Solar energy reaches the United States at an average rate of about 6 million BTU/m2 (about 6,330 megajoules/m2) per year. Every minute the sun bathes the Earth in as much energy as the world consumes in an entire year.   

Since oceans cover more than 70 percent of the earth's surface, they receive an enormous amount of solar energy. Deep ocean currents, waves, and winds all are a result of the sun's radiant energy and differential heating of the earth’s surface and oceans.  

Solar Energy Technologies

Solar radiation can be converted directly to usable energy through a variety of technologies. While there are no commercial solar energy facilities operating offshore at this time, solar energy technologies potentially suitable for use in offshore ocean environments include concentrating solar power (CSP) technology and photonic technology.
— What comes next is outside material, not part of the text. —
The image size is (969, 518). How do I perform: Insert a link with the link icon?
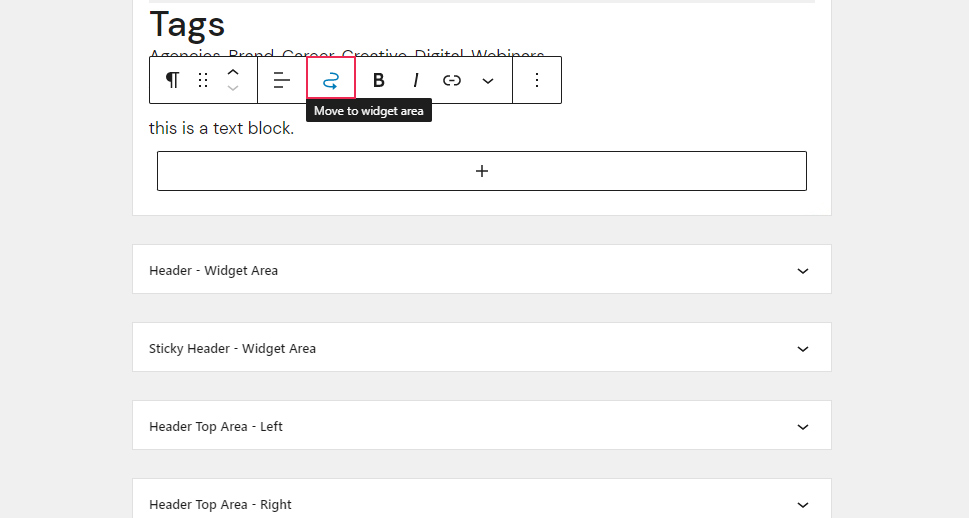point(452,80)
CSP is a thermal solar technology that concentrates the sun's rays to heat fluids or solids, and the heat is used to drive steam turbines or other devices to generate power. Photonic technologies convert the sun's radiant energy directly to electricity or other useful forms of energy. Selection of the appropriate solar technology for a given situation depends in part on the intended use of the energy to be generated. CSP technologies might be more appropriate for generating and delivering electricity to shore, while photonic technology might be more appropriate for generation of electricity to be used "on-site" (such as offshore platforms) and for supplying energy for activities such as hydrogen production or desalinization.

Concentrating Solar Power (CSP) Technology

CSP plants generate electric power by using mirrors to concentrate (focus) the sun's energy and convert it into high-temperature heat. That heat is then channeled through a conventional generator. The plants consist of two parts: one that collects solar energy and converts it to heat, and another that converts the heat energy to electricity. In the United States, onshore CSP plants have been operating reliably for more than 15 years. This approach requires large areas for solar radiation collection to produce electricity at commercial scale.
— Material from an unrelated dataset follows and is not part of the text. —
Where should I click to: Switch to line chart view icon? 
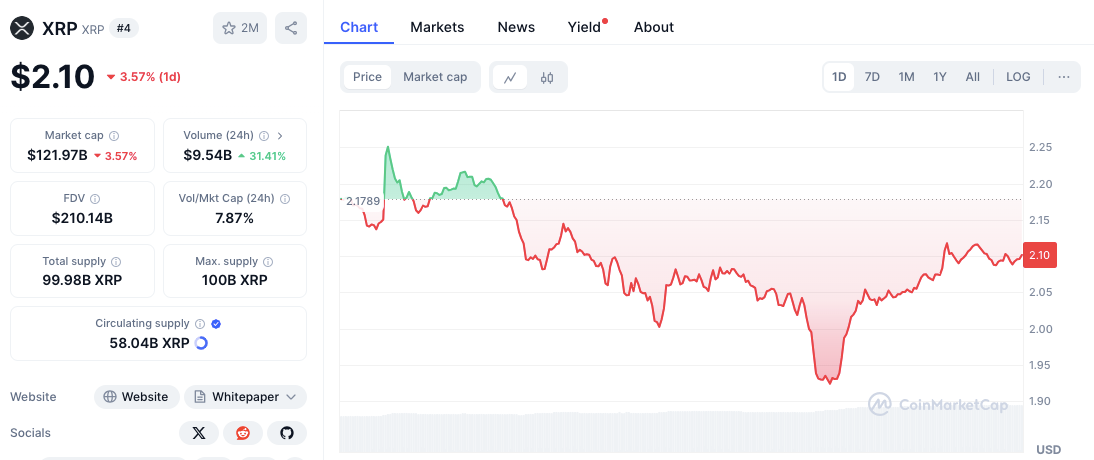(510, 77)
CSP utilizes three technological approaches: trough systems, power tower systems, and dish/engine systems.

Trough systems use large, U-shaped (parabolic) reflectors (focusing mirrors) that have oil-filled pipes running along their center, or focal point, as shown below. The mirrored reflectors focus sunlight onto the pipes and heat the oil inside to temperatures as high as 750°F. The hot oil is used to boil water, which produces steam to run conventional steam turbines and generators. 

Land-based parabolic trough system.
(Credit: Argonne National Laboratory)

Power tower systems, also called central receivers, use many large, flat heliostats (mirrors) to track the sun and focus its rays onto a receiver. As shown below, the receiver sits on top of a tall tower in which concentrated sunlight heats a fluid, such as molten salt, to temperatures as high as 1,050°F. The hot fluid can be used to boil water, which produces steam to run conventional steam turbines and generators. Or, the thermal energy can be effectively stored for hours, if desired, to allow for electricity production during periods of peak demand, even when the sun is not shining.

A solar power tower in operation. Notice the mirrors are concentrating sunlight at the top of the tower.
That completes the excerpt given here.